*Exercise goal:*
Copy the first line of the material below and every later line through the line containing "has height=612, width=1014.", without any other output.

(Beginning of Source material)

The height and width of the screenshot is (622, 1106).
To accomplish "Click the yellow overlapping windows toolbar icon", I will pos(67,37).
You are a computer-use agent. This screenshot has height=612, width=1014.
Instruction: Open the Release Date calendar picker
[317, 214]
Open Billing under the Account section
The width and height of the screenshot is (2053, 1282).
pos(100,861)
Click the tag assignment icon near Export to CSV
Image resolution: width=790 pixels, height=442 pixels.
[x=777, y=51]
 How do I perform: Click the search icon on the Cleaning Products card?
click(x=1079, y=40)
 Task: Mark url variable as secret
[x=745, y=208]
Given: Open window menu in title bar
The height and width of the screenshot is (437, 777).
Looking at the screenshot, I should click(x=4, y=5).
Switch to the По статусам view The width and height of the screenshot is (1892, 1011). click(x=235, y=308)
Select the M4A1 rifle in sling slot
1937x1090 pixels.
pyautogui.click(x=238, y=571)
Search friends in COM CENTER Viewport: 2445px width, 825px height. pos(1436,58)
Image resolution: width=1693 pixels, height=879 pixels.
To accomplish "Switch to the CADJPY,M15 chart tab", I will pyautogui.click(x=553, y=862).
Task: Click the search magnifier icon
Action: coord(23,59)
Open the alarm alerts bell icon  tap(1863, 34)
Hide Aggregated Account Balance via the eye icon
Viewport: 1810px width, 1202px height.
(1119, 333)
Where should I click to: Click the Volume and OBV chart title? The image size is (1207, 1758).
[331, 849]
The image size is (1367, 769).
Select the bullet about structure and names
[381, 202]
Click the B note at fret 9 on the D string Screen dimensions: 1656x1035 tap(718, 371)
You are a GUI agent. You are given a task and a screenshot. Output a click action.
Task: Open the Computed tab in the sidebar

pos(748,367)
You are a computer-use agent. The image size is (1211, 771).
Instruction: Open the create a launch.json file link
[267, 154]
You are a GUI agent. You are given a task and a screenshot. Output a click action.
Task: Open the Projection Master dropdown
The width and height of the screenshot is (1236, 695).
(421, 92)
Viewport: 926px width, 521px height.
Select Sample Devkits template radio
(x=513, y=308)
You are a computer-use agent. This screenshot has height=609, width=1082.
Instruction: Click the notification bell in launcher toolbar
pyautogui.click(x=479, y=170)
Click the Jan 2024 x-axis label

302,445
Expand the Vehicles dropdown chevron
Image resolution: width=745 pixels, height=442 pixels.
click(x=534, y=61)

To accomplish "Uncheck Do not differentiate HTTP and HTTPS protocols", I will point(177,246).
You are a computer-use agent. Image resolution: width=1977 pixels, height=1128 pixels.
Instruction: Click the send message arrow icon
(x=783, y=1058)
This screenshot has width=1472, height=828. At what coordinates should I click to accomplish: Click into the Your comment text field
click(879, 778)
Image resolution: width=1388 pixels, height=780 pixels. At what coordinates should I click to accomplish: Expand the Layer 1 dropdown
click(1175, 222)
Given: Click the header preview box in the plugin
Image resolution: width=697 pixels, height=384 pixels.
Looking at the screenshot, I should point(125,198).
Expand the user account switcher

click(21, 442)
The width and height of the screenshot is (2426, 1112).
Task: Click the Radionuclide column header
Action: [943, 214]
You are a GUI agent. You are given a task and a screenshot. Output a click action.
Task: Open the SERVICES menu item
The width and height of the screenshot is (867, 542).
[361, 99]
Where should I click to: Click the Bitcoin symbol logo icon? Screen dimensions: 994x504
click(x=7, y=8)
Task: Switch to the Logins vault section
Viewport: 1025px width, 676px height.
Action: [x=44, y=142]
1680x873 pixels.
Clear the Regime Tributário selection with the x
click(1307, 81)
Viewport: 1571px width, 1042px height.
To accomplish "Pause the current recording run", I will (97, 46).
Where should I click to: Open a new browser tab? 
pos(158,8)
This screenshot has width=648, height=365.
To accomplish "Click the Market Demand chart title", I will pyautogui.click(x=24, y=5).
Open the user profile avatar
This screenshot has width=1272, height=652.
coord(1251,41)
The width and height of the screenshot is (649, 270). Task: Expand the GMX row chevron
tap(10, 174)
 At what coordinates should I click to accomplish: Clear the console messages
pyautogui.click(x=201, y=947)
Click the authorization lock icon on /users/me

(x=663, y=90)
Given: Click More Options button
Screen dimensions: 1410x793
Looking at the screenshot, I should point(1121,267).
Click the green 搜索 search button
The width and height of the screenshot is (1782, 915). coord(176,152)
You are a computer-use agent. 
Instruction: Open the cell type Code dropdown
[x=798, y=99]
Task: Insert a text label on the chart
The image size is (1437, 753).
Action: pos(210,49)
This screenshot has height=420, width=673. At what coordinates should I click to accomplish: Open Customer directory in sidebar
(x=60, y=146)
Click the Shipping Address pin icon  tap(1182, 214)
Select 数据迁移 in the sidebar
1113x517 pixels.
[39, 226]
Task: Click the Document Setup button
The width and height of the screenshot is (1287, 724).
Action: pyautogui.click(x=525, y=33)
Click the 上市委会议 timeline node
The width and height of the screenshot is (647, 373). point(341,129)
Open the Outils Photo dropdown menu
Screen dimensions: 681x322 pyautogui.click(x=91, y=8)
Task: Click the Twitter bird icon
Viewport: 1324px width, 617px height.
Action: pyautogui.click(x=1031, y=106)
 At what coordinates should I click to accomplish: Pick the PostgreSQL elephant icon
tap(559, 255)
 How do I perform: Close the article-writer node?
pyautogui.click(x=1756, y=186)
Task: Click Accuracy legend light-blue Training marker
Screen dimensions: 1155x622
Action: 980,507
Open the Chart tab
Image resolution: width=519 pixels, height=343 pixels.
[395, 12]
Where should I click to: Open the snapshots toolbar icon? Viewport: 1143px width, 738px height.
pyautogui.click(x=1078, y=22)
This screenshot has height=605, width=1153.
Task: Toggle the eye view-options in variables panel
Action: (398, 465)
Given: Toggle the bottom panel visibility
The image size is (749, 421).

(End of Source material)

*Exercise output:*
The height and width of the screenshot is (622, 1106).
To accomplish "Click the yellow overlapping windows toolbar icon", I will pos(67,37).
You are a computer-use agent. This screenshot has height=612, width=1014.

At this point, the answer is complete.